REQUIRED WORK →
Tally the lines of the material that carry the word "each". Give no more than the number.

──────── SUPPLIED DATA ────────

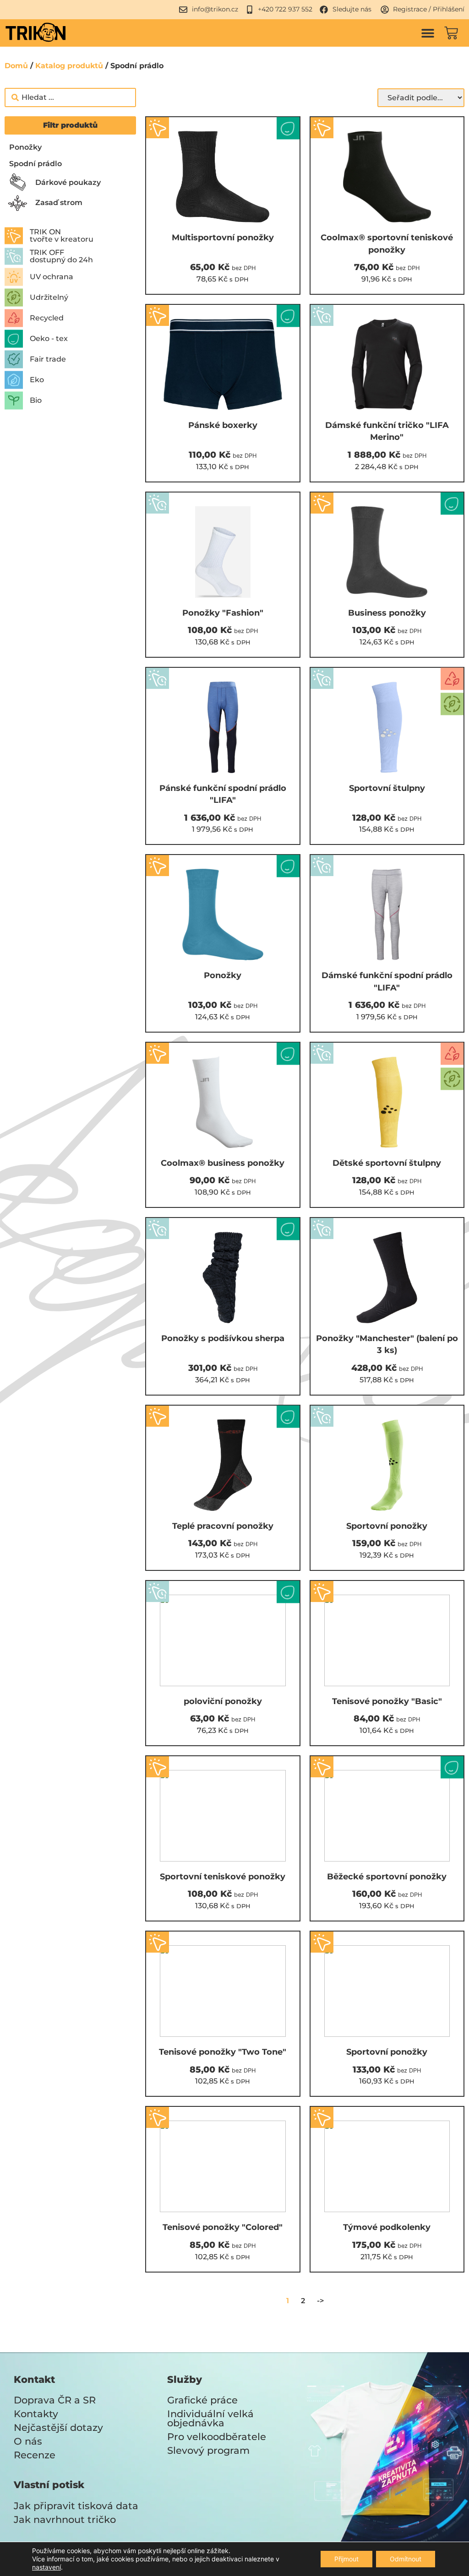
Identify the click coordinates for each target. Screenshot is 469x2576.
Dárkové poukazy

────────
──────── SUPPLIED DATA ────────

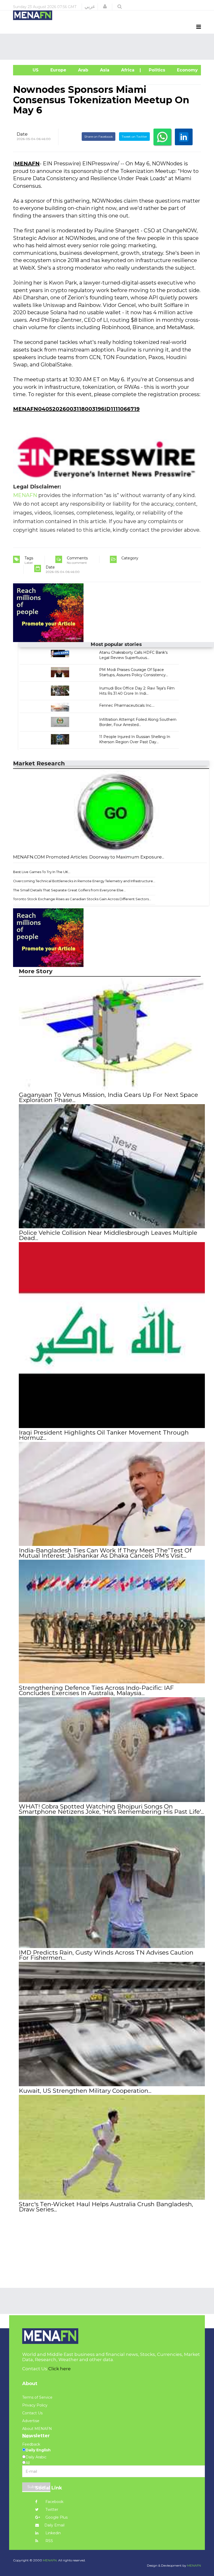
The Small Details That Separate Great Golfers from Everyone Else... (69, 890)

────────
──────── SUPPLIED DATA ────────

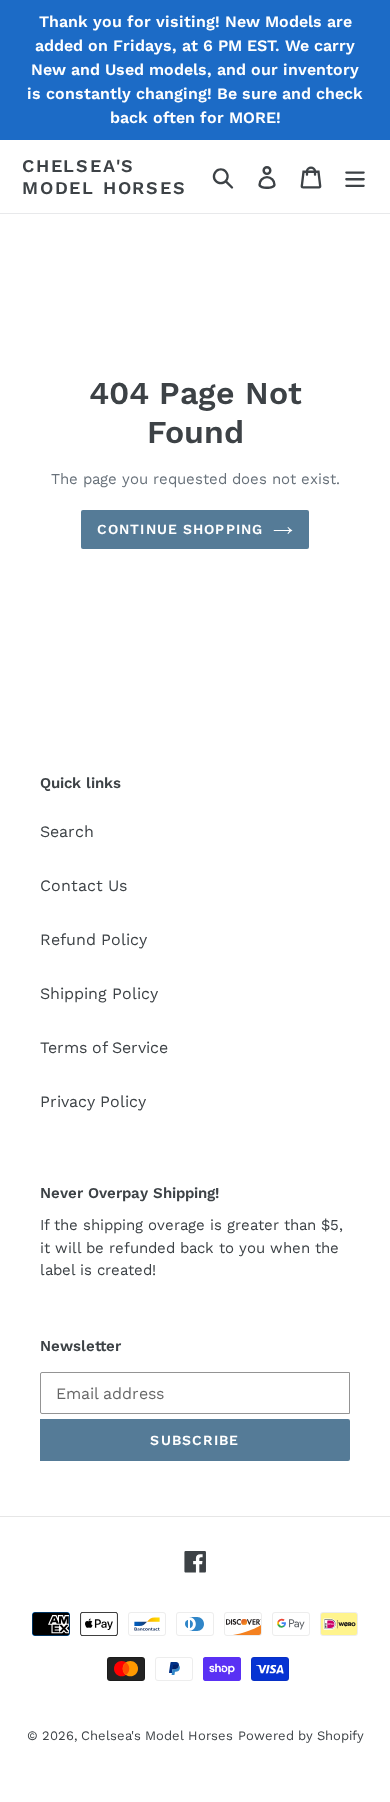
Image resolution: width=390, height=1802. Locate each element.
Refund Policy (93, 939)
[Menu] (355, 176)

────────

SOLUTION →
2